§ **Selected extract**
# Hymer b 614 sl



## GEMMY (Jun 19, 2006)

Anyone got a late model of the b614sl please raise your hand  

tony


----------



## JeanLuc (Jan 13, 2007)

Afraid not - but great machine - could not find one at a price we could afford when we were looking.

Have you scrolled though the Hymer Group?

http://www.motorhomefacts.com/forums-group27.html


----------



## coppo (May 27, 2009)

You got a problem with it Tony?

Paul.


----------



## GEMMY (Jun 19, 2006)

Stoptap query, for this late model only, the h/book rubbish. :roll: 

tony


----------



## GEMMY (Jun 19, 2006)

Am I alone?  :wink: 

tony


----------



## PhilK (Jul 1, 2005)

*B614sl*

Tony,

i have just swapped out of a B614sl, what is it you need to know

Phil


----------



## GEMMY (Jun 19, 2006)

Is there a stop tap to control water going down the sink, going outside, rather than the waste tank were it's supposed to go. :wink: 

tony


----------



## PhilK (Jul 1, 2005)

§ **Data listing**

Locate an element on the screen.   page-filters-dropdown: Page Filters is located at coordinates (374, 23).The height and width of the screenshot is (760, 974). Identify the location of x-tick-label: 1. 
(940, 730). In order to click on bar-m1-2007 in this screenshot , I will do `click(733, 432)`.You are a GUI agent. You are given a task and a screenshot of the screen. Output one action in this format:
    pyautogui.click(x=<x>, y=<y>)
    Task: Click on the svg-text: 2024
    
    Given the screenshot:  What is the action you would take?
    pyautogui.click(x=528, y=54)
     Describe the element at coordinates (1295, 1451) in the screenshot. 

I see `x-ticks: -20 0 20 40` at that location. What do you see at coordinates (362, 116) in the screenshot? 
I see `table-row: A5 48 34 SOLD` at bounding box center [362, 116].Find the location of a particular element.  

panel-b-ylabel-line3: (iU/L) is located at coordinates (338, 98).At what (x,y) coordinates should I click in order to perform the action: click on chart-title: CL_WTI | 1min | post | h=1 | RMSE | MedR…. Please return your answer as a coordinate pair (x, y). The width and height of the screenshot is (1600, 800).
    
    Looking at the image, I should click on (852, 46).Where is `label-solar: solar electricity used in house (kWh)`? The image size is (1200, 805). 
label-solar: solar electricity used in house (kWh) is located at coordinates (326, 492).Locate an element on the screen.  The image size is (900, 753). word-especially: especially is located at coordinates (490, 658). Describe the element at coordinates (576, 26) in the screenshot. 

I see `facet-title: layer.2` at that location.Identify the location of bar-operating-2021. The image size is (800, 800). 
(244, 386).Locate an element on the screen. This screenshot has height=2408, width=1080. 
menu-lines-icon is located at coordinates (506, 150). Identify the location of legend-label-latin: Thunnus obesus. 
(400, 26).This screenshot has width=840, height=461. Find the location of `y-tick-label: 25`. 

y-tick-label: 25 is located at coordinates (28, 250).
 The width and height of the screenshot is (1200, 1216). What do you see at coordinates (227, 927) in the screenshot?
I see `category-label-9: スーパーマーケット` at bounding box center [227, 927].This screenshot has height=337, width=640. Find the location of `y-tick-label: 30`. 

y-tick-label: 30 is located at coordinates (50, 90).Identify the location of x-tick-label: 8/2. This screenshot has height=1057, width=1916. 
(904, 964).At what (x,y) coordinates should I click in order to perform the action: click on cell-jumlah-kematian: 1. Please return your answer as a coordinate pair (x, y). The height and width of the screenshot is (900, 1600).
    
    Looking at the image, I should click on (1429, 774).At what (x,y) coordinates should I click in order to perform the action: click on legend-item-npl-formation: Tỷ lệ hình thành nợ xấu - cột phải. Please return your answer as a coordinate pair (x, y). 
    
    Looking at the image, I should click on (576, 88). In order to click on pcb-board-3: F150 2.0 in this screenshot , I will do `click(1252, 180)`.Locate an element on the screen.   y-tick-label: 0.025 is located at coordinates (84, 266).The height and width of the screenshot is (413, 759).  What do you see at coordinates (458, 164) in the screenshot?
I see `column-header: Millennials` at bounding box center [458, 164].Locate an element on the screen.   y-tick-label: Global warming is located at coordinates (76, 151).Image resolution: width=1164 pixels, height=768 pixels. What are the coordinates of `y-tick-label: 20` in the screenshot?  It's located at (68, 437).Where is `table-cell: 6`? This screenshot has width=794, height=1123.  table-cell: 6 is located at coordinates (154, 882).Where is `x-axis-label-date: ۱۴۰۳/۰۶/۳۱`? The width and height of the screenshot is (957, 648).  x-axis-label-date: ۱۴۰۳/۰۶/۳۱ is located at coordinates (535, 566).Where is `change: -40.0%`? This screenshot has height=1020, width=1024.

§ **Activity list**
#1 Translate this sentence from the Hymer B614sl thread into Spanish: "Afraid not - but great machine - could not find one at a price we could afford when we were looking."
#2 Transcribe the part of the Hymer B614sl thread starting at "Anyone got a" and ending at "we were looking.".
The data has no connection to the Hymer B614sl thread.

§ **Answers given**
#1 Me temo que no, pero es una gran máquina; no pudimos encontrar una a un precio que pudiéramos pagar cuando estábamos buscando.

#2
Anyone got a late model of the b614sl please raise your hand  

tony


----------



## JeanLuc (Jan 13, 2007)

Afraid not - but great machine - could not find one at a price we could afford when we were looking.